Optimization of initial prostate biopsy in clinical practice: sampling, labeling and specimen processing.

Purpose: An optimal prostate biopsy in clinical practice is based on a balance among adequate detection of clinically significant prostate cancers (sensitivity), assuredness regarding the accuracy of negative sampling (negative predictive value), limited detection of clinically insignificant cancers and good concordance with whole gland surgical pathology results to allow accurate risk stratification and disease localization for treatment selection. Inherent within this optimization is variation of the core number, location, labeling and processing for pathological evaluation. To date, there is no consensus in this regard. The purpose of this review is to 1) define the optimal number and location of biopsy cores during primary prostate biopsy among men with suspected prostate cancer, 2) define the optimal method of labeling prostate biopsy cores for pathological processing which will provide relevant and necessary clinical information for all potential clinical scenarios, and 3) determine the maximal number of prostate biopsy cores allowable within a specimen jar which would not preclude accurate histological evaluation of the tissue.

Materials And Methods: A bibliographic search using PubMed® covering the period up to July 2012 yielded approximately 550 articles. Articles were reviewed and categorized based on which of the 3 objectives of this review was addressed. Data were extracted, analyzed and summarized. Recommendations are provided based on this literature review and our clinical experience.

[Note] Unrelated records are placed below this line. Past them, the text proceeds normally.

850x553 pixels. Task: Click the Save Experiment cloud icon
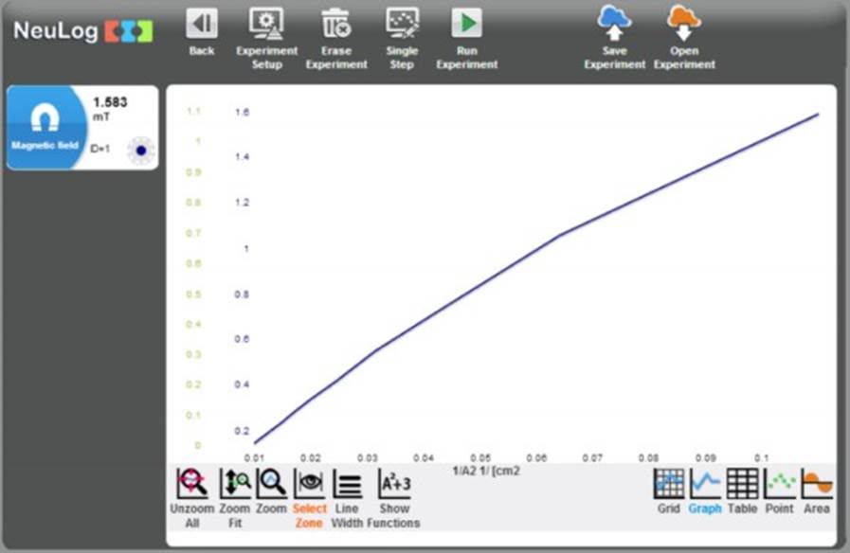(614, 23)
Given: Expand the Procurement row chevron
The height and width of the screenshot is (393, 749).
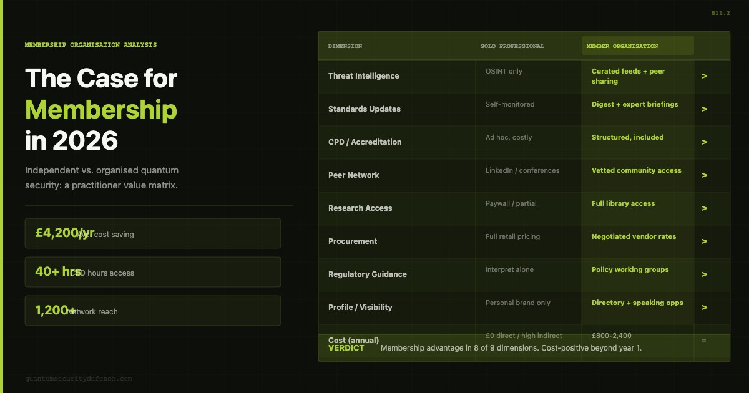Looking at the screenshot, I should [x=704, y=241].
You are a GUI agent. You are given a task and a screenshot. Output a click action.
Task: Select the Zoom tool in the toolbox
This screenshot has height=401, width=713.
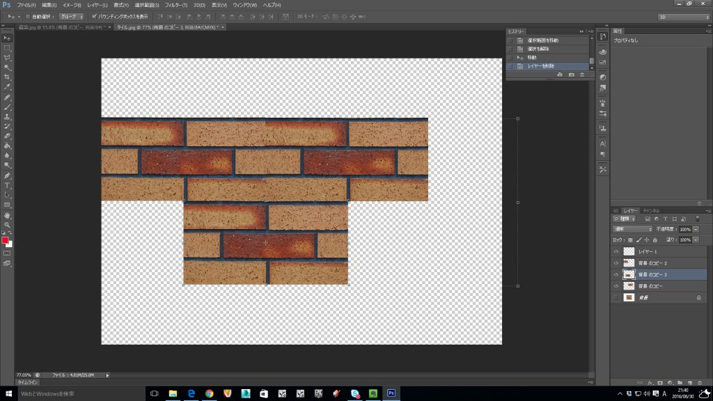pyautogui.click(x=7, y=225)
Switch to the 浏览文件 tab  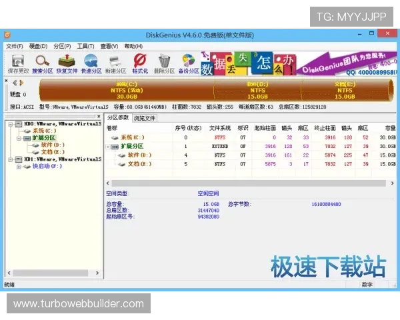145,118
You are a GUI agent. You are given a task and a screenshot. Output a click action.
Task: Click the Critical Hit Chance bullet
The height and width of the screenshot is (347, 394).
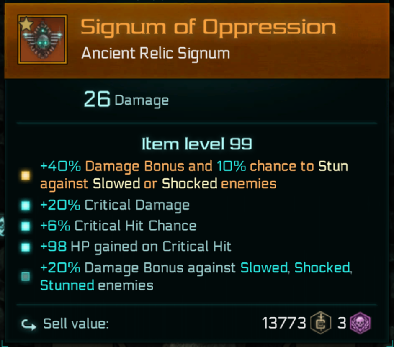pos(26,226)
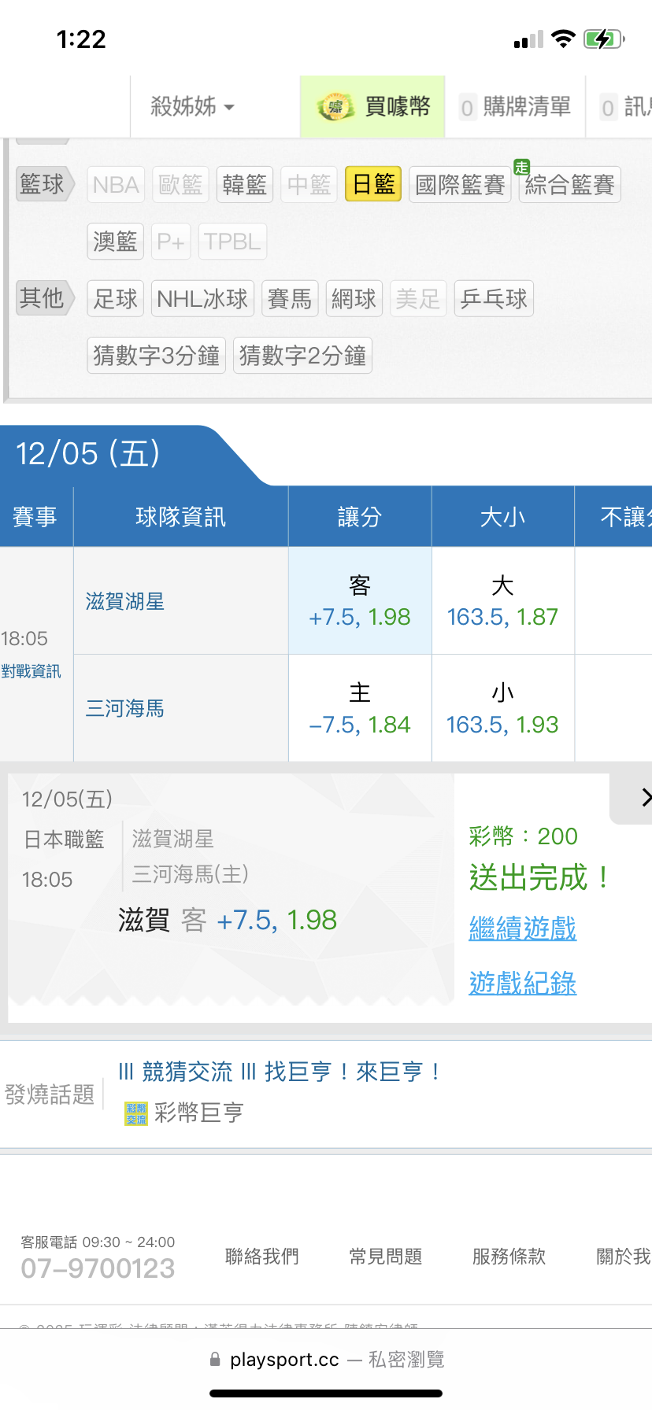
Task: Pick away spread 客 +7.5, 1.98
Action: pyautogui.click(x=360, y=601)
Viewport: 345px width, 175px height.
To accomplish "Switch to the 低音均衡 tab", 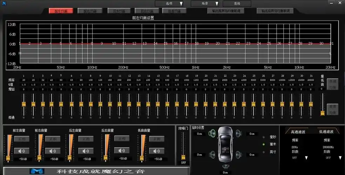I will (x=174, y=11).
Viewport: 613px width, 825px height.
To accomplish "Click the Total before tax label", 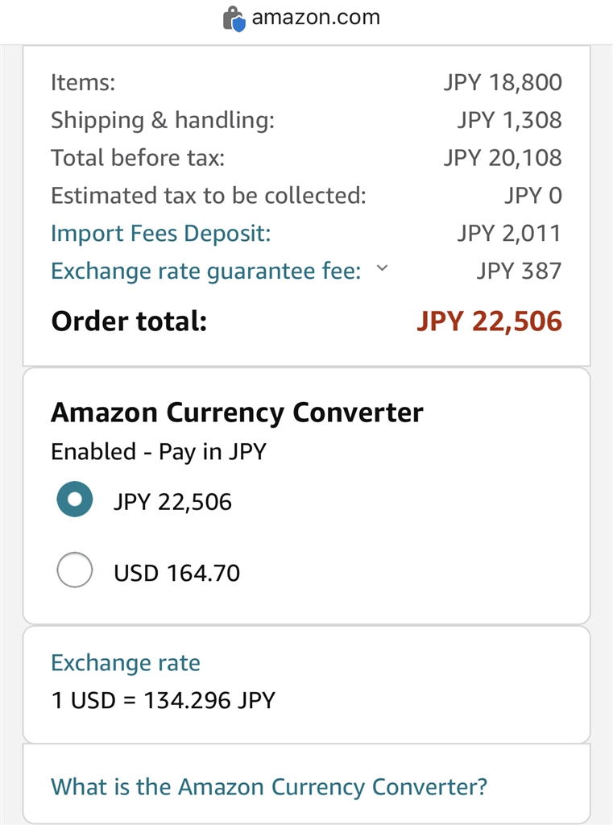I will [x=138, y=158].
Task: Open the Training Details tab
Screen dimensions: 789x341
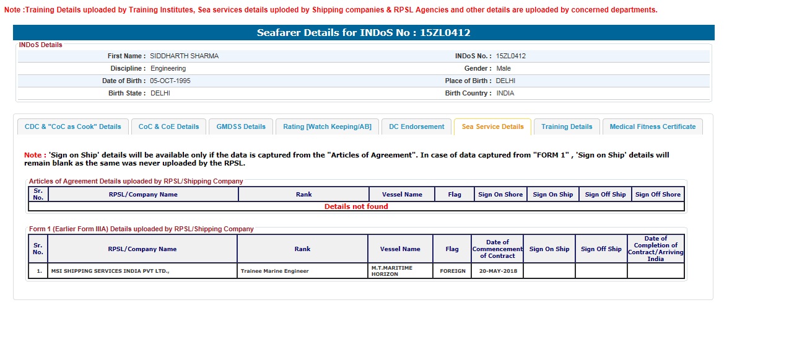Action: [x=567, y=126]
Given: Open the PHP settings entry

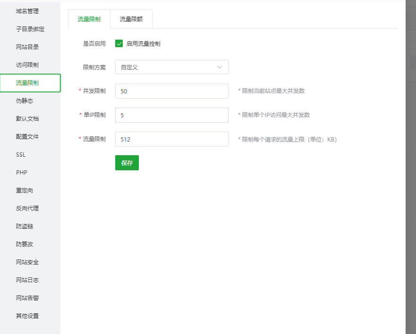Looking at the screenshot, I should coord(22,172).
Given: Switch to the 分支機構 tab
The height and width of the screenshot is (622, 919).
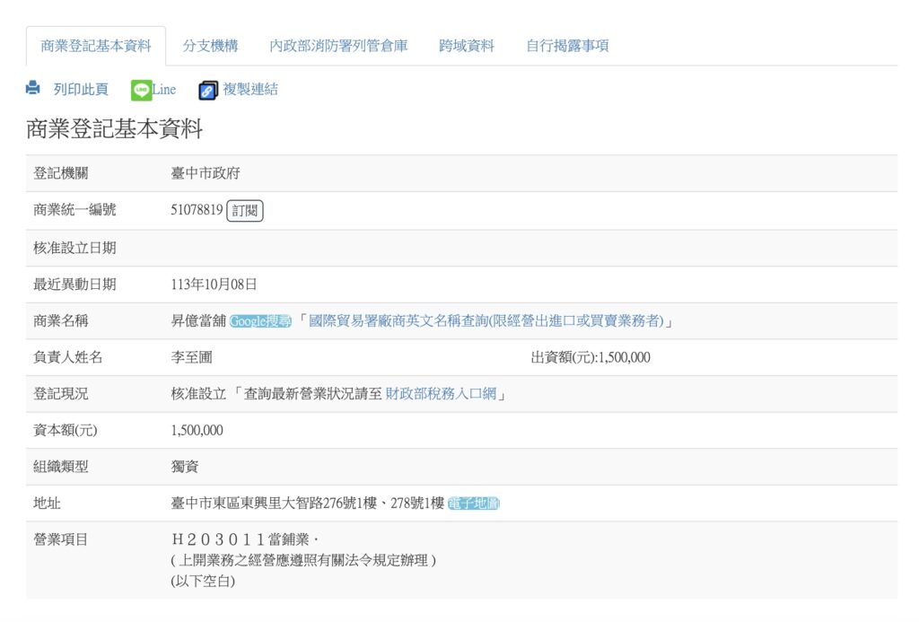Looking at the screenshot, I should tap(212, 46).
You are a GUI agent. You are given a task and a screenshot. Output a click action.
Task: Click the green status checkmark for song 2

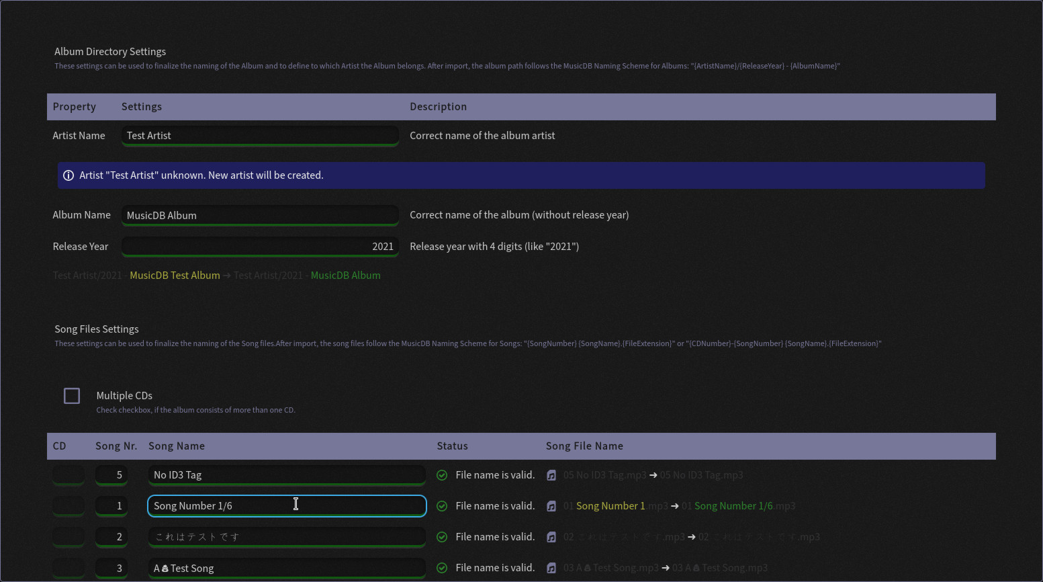pyautogui.click(x=442, y=537)
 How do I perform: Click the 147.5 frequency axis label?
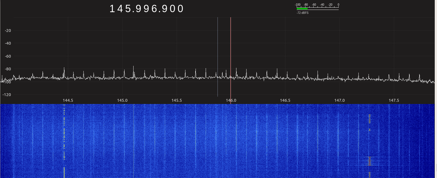click(394, 100)
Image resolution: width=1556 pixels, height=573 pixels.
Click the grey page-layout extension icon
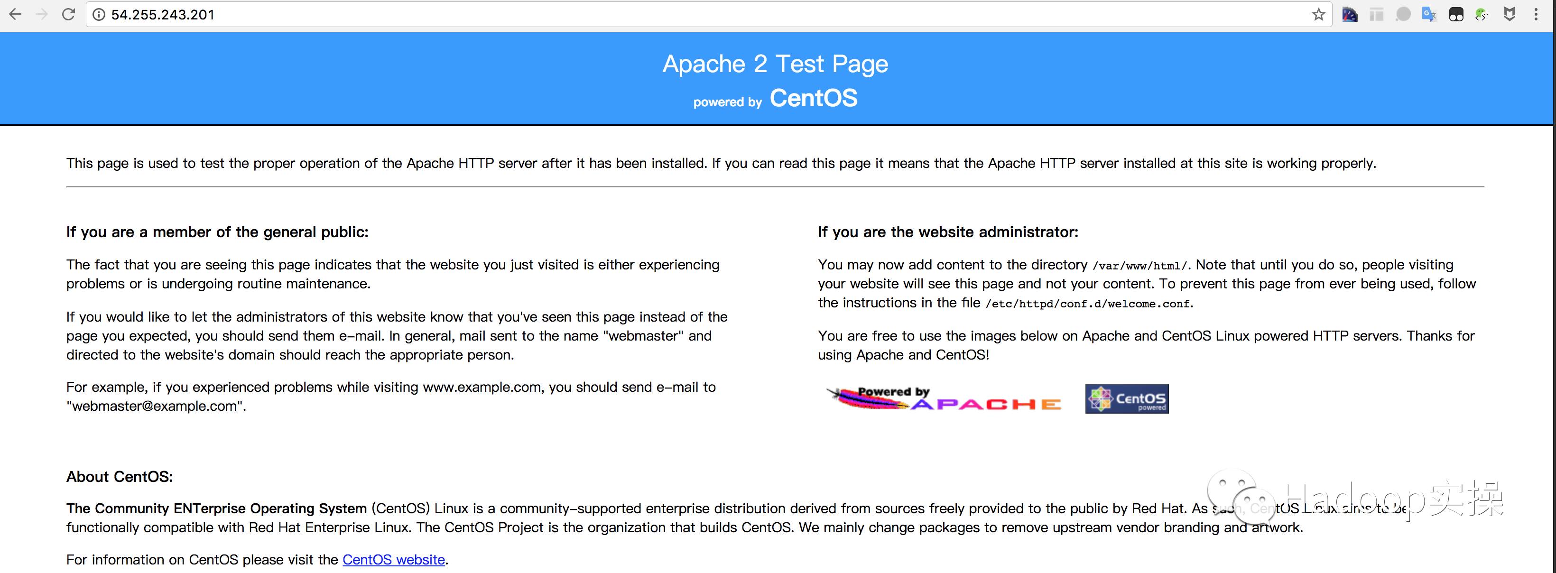(1376, 14)
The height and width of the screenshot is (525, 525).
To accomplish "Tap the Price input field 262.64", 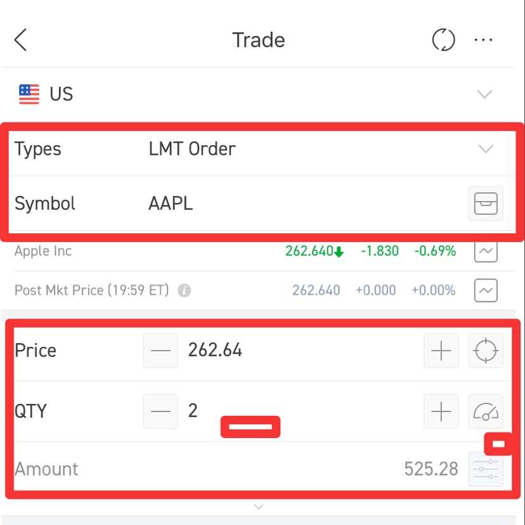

Results: The use of 10 to 12-core extended sampling protocols increases cancer detection rates compared to traditional sextant sampling methods and reduces the likelihood of repeat biopsy by increasing negative predictive value, ultimately allowing more accurate risk stratification without increasing the likelihood of detecting insignificant cancers. As the number of cores increases above 12, the increase in diagnostic yield becomes marginal. Only limited evidence supports the use of initial biopsy schemes involving more than 12 cores or saturation. Apical and laterally directed sampling of the peripheral zone increases cancer detection rate, reduces the need for repeat biopsies and predicts pathological features on prostatectomy while transition zone biopsies do not. There are little data to suggest that knowing the exact site of an individual positive biopsy core provides meaningful clinical information. However, determining laterality of cancer on biopsy may be helpful for predicting sites of extracapsular extension and therapeutic planning. Placement of multiple biopsy cores in a single container (greater than 2) appears to compromise pathological evaluation, which can reduce cancer detection rate and increase the likelihood of equivocal diagnoses.

Conclusions: A 12-core systematic biopsy that incorporates apical and far-lateral cores in the template distribution allows maximal cancer detection, avoids repeat biopsy, and provides information adequate for identifying men who need therapy and planning that therapy while minimizing the detection of occult, indolent prostate cancers. This literature review does not provide compelling evidence that individual site specific labeling of cores benefits clinical decision making regarding the management of prostate cancer. Based on the available literature, we recommend packaging no more than 2 cores in each jar to avoid reduction of the cancer detection rate through inadequate tissue sampling.